WORK REQUIRED
Go through the records and extract every line with the word "agent".

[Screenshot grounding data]

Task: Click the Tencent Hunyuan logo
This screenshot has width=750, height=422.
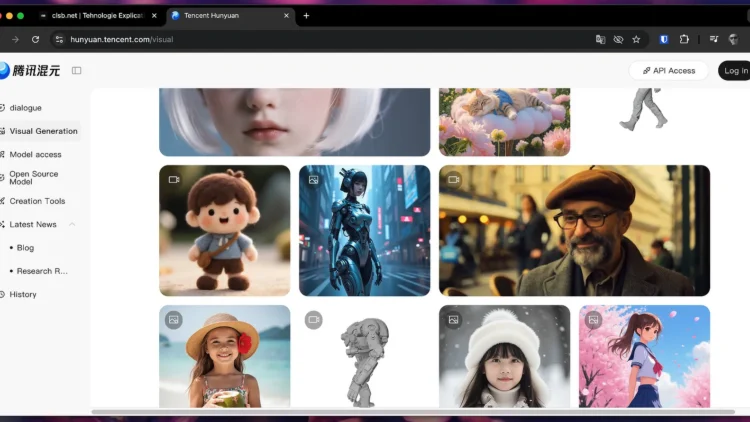Action: coord(30,70)
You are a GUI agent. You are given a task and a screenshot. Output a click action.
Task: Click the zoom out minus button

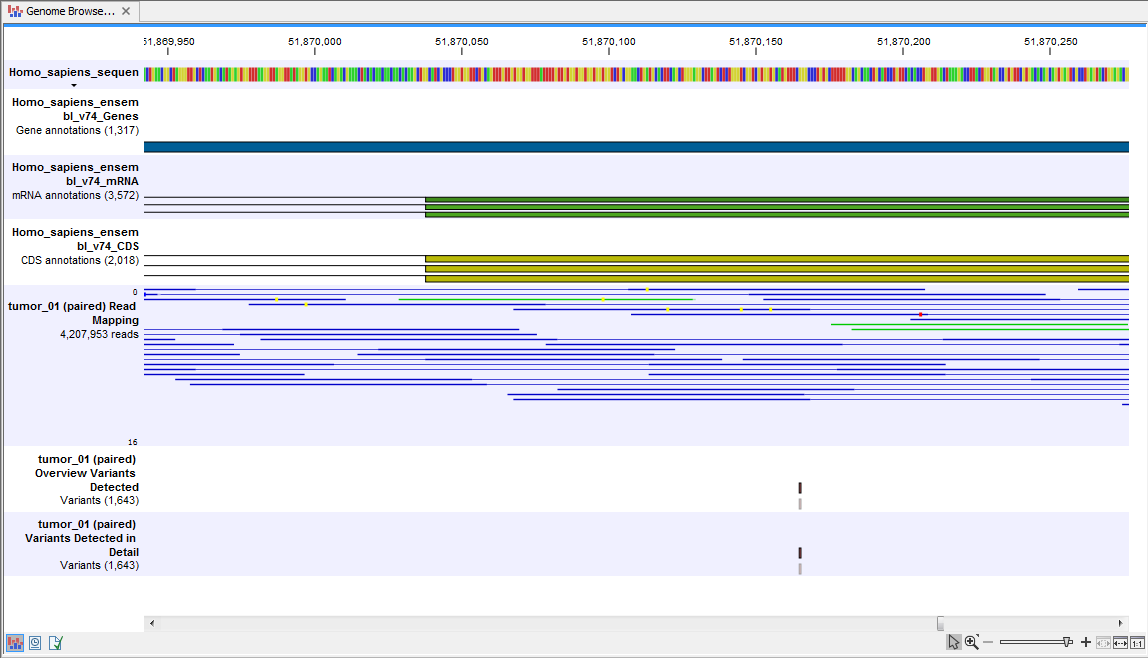click(x=988, y=641)
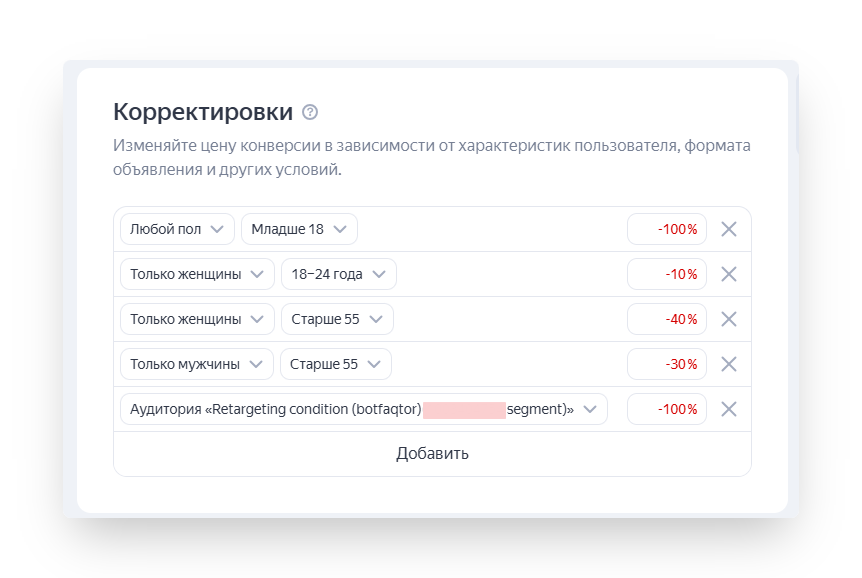Expand the Младше 18 age dropdown
862x578 pixels.
(x=299, y=229)
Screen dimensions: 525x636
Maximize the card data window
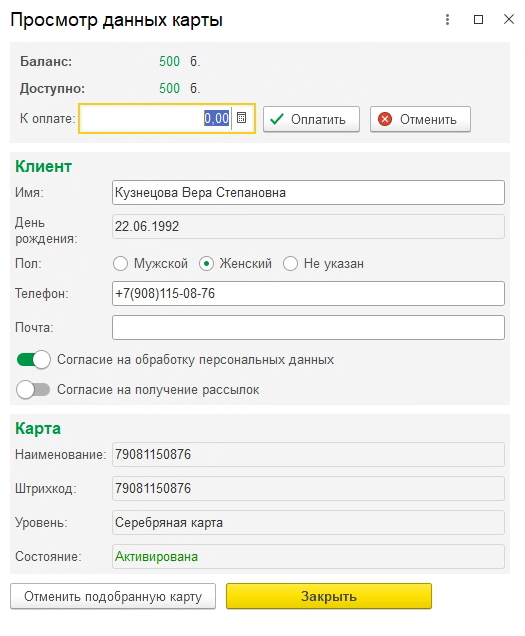coord(478,19)
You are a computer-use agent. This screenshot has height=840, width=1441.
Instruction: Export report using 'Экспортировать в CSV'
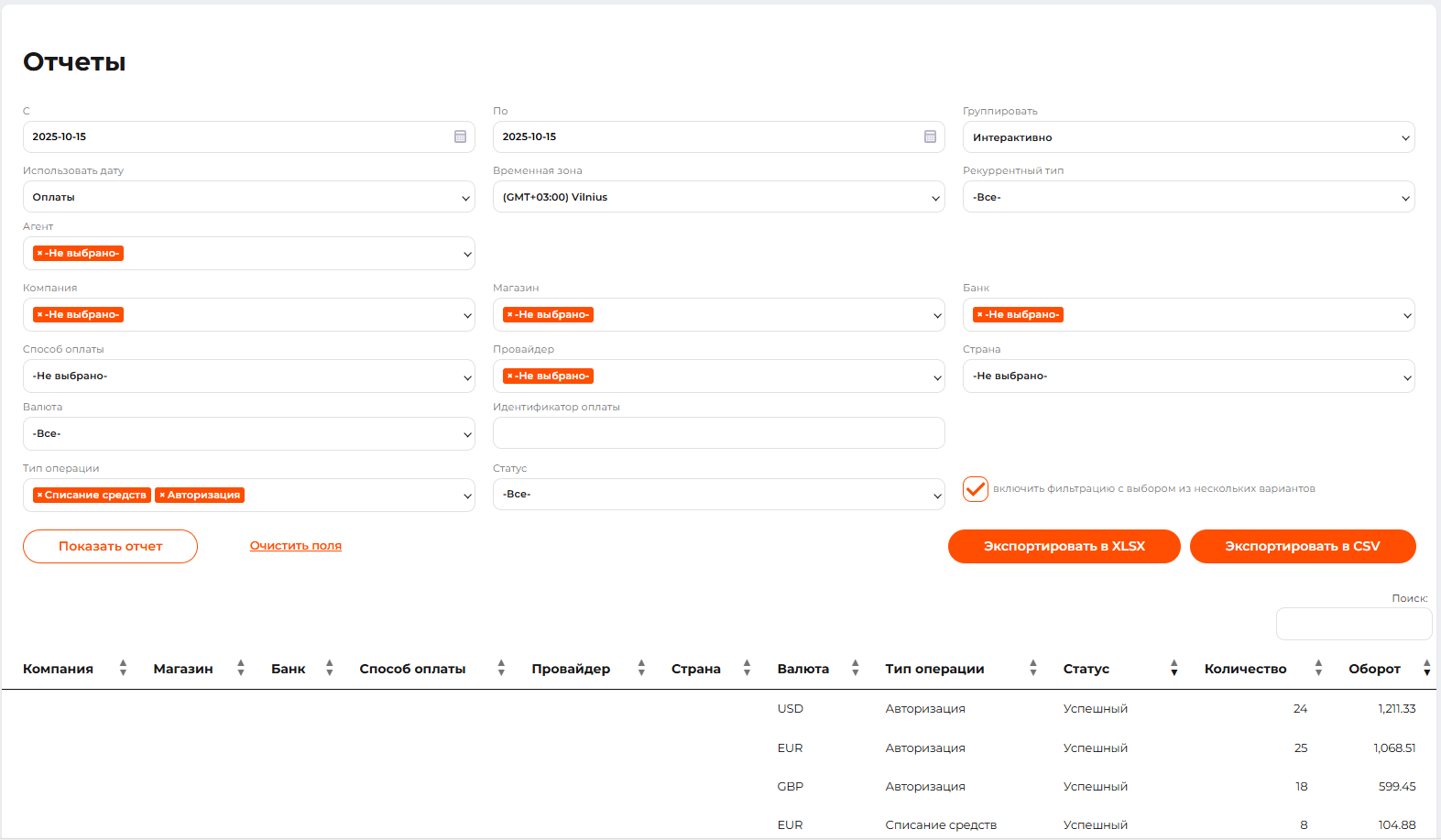pyautogui.click(x=1302, y=546)
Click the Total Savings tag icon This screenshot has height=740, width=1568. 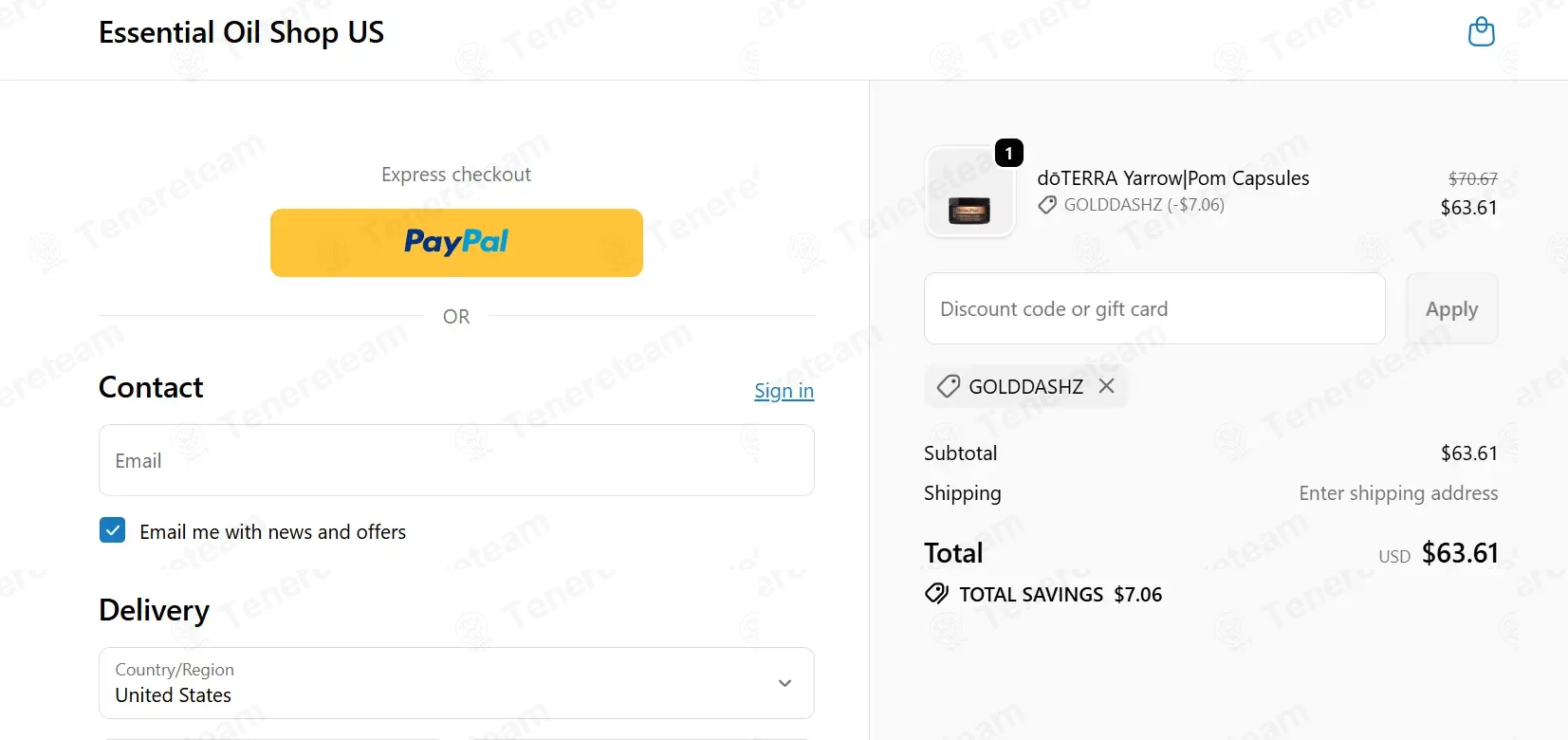pyautogui.click(x=936, y=594)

RESPONSE TO THE EXERCISE
You are a GUI agent. You are given a task and a screenshot. Output a click action.
You are a computer-use agent. This screenshot has height=840, width=1441.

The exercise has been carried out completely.